● WORK INSTRUCTIONS: For the entries below, print exactly the lines between the line holding "WordPress (499, 2255)" and the line holding "Royal scandinavian casino", inclusive, and nothing else.

[DATA FOR PROCESSING]

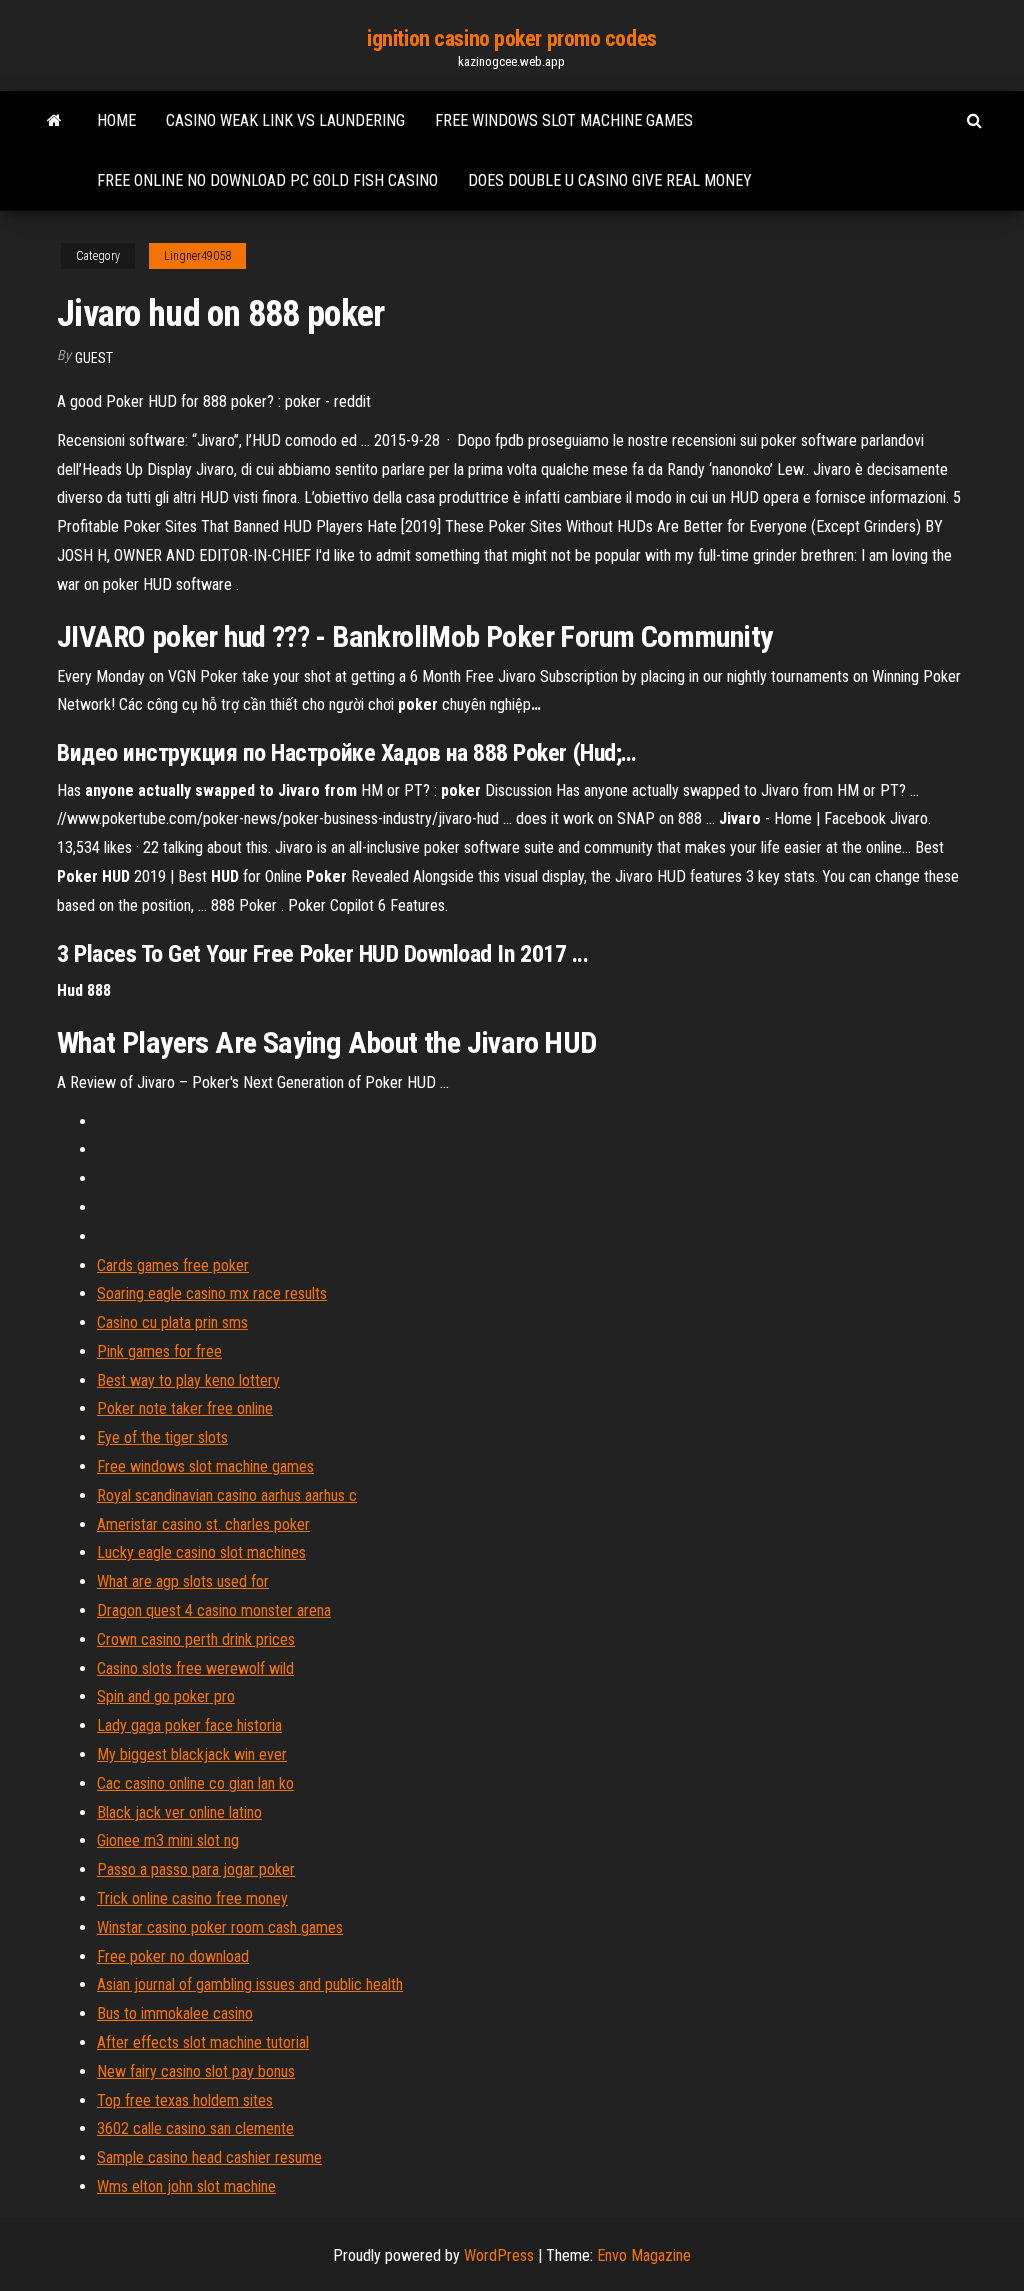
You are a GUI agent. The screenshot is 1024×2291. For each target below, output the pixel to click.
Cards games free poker (173, 1265)
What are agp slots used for (183, 1581)
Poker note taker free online (185, 1408)
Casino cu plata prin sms (172, 1322)
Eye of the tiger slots (162, 1437)
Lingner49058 (197, 256)
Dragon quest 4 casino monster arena (214, 1610)
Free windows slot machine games (564, 120)
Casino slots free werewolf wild (195, 1668)
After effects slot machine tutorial (203, 2042)
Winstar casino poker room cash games (220, 1927)
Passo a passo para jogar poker (196, 1869)
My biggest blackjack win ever (192, 1754)
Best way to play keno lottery (188, 1380)
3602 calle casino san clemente (195, 2128)
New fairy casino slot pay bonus (196, 2071)
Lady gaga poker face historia (189, 1725)
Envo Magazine (644, 2255)
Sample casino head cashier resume (209, 2157)
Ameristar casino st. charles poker (203, 1524)
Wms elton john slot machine (186, 2186)
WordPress (499, 2255)
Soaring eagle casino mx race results (212, 1293)
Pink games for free (159, 1351)
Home (116, 120)
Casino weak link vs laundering (285, 120)
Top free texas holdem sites (185, 2100)
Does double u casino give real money (610, 180)
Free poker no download (173, 1956)
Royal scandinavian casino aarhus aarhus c (227, 1495)
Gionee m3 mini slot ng (168, 1840)
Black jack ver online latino (179, 1812)
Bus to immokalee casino (175, 2013)
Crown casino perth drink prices (196, 1639)
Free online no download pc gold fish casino (267, 180)
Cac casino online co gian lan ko (195, 1783)
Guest (94, 358)
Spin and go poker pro (166, 1696)
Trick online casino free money (192, 1898)
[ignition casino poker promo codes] (54, 121)
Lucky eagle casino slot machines (201, 1552)
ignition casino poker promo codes (511, 38)
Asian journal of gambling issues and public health (250, 1984)
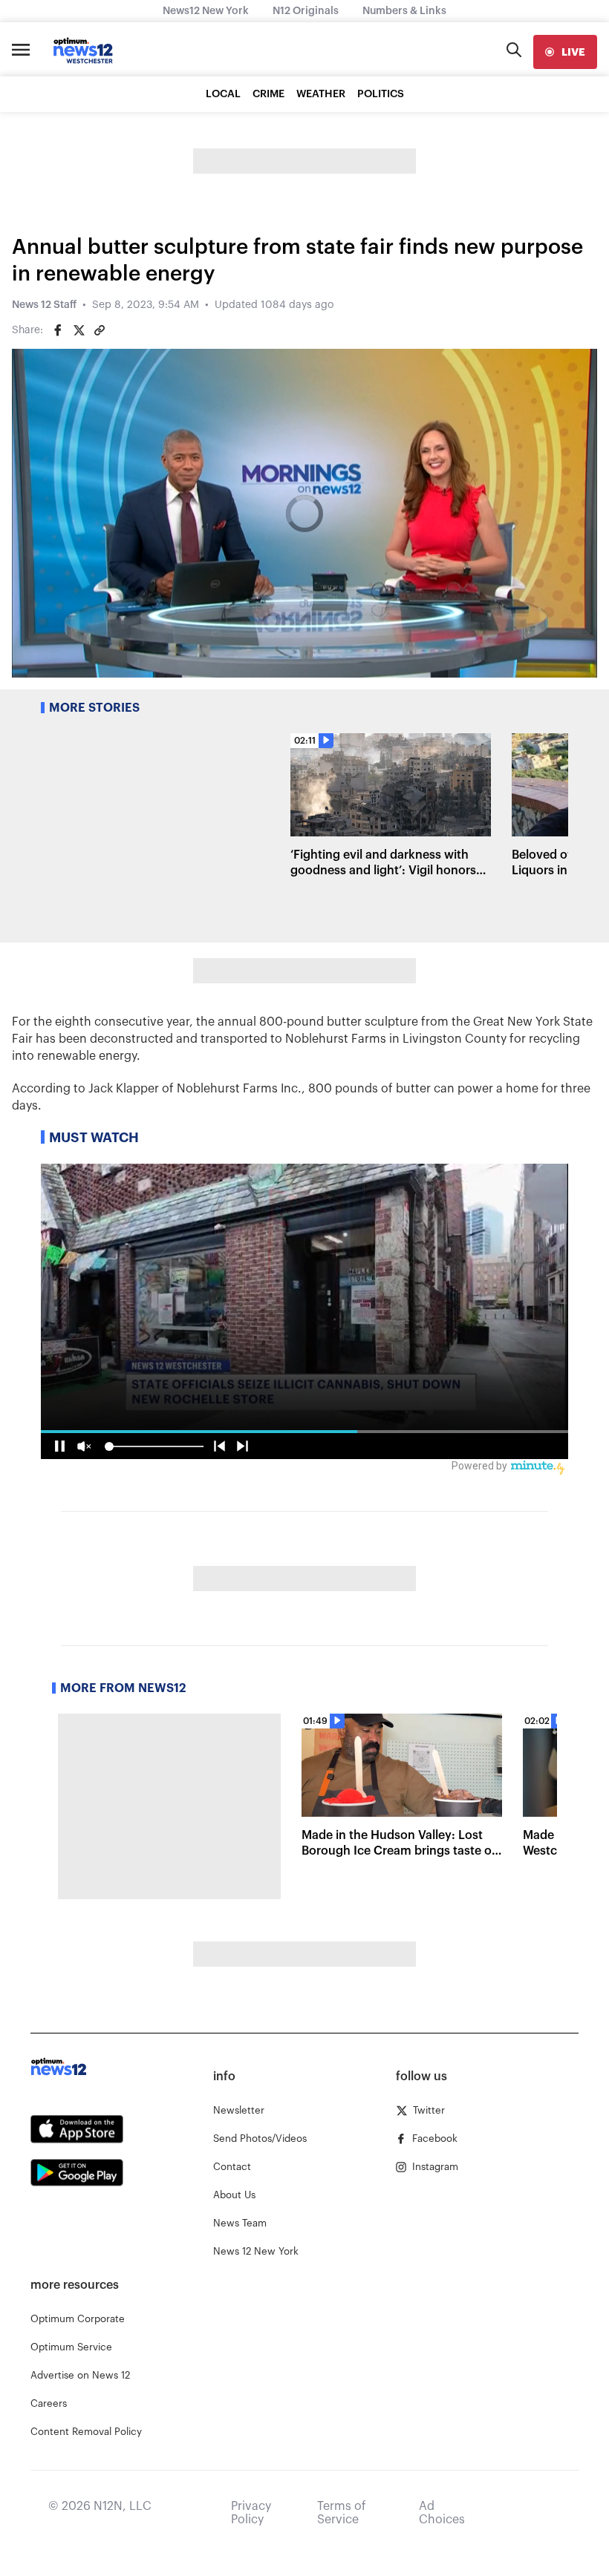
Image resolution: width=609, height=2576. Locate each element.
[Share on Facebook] (58, 330)
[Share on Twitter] (79, 330)
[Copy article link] (99, 330)
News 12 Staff (44, 305)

[/DATA FOR PROCESSING]

● WRITTEN REPLY:
WordPress (499, 2255)
Soaring eagle casino mx race results (212, 1293)
Pink games for free (159, 1351)
Home (116, 120)
Casino weak link vs laundering (285, 120)
Top free texas holdem sites (185, 2100)
Does double u casino give real money (610, 180)
Free poker no download (173, 1956)
Royal scandinavian casino aarhus aarhus c (227, 1495)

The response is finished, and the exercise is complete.